About

(Or, More Information About Me Than You Could Ever Possibly Need)

I’m Helen, a first year UBC student in Arts, enrolled in the CAP stream Law and Society.

I chose CAP because I chose UBC, and let’s be clear: I never thought I’d choose UBC.  My dream growing up was to graduate and then get the hell away from home, take a gap year and then go to a tiny liberal arts college in the states.  My dream school was St. John’s in Annapolis, Maryland, a school with around 475 students and a student to faculty ratio of 1 to 8, in which all students took the same courses that students have been taking there since the school was founded, the same courses that all of their peers were taking as well.  I was determined not to be a number.

UBC couldn’t be any further from my dream, but somewhere along the line, it became the new dream.  A few days before my twelfth grade year started I decided to home-school myself, distance-ed with a local traditional learning organisation.  I settled down that fall to study for four AP exams and three languages in the hopes of turning my academic career around.  I had no idea of what lay in wait.
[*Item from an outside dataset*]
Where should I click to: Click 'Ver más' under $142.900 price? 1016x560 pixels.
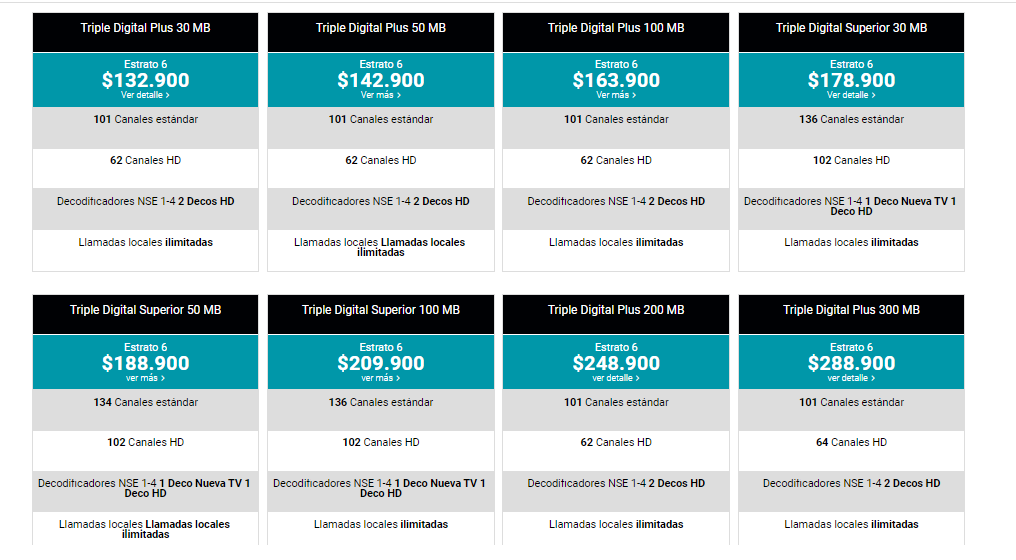(381, 95)
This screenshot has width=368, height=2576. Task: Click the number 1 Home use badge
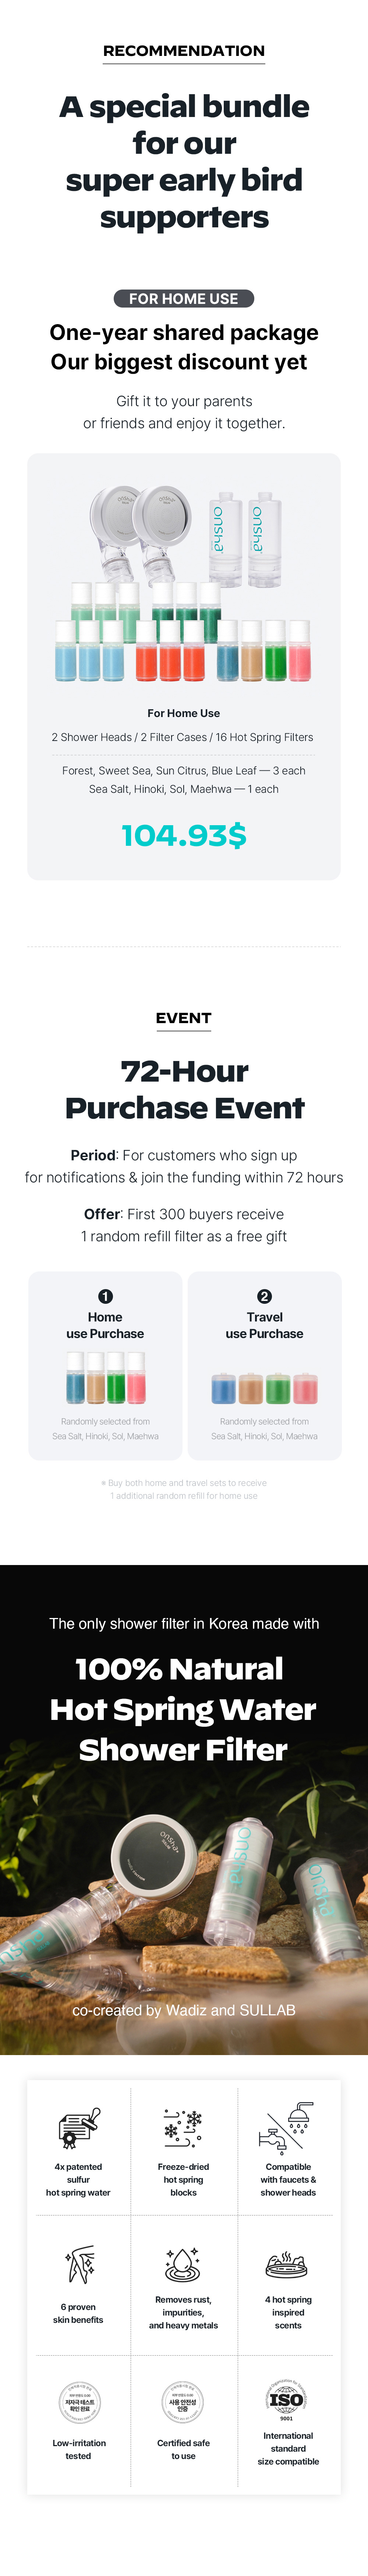click(105, 1296)
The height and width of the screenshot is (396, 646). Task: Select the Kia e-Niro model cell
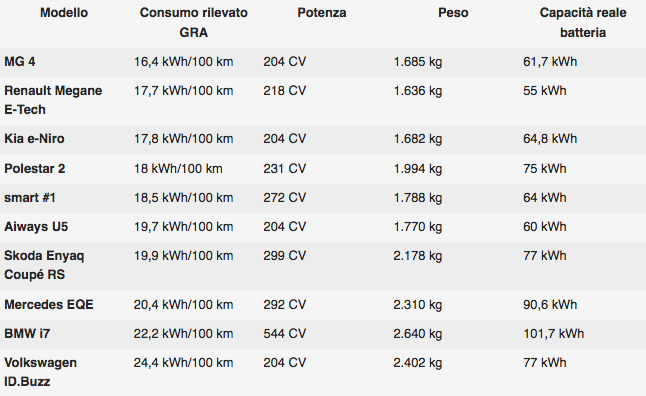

In October, I read a book called The Spirit Catches You and You Fall Down by Anne Fadiman.  Presenting the story of the clash of the culture and beliefs of a Hmong family with an epileptic daughter and that of the American medical system, the book changed my life.  I’m passionate about many things, and one of them is preventing and solving needless problems.  I fell in love, then, with the idea of cultural mediation, led by Fadiman to the inescapable conclusion that someone was and is desperately needed to intervene between western cultures and minorities.  Whether I will be a mediator, or another researcher pushing the still-emergent field of cultural mediation further, I’ve yet to determine.  Maybe I’ll fall in love with something else entirely, nothing is ever set in stone.

That fall, I also fell in love with Vancouver.  I made several friendships that I really value, and just before I jetted off on the year I wanted to spend away from home post-graduation, I decided I would stay in the city for school.  Getting into UBC sealed the deal- I was planning (and still plan) to major in Anthropology, and that made UBC the most logical choice.  The rest, as some would say, is history.  I was still determined not to be a number, so, CAP.  And I wanted to take at least one inside of major course for first year, so Law & Society, with Intro to Cultural Anthropology, was the most logical choice.

And here I am.  Still not sure I’ve made all the right decisions, but by and large, content with where I’m at.

Academia is an odd and alien discipline.  But blogging is something warm and familiar, and thus far this has been a great place to gather my thoughts.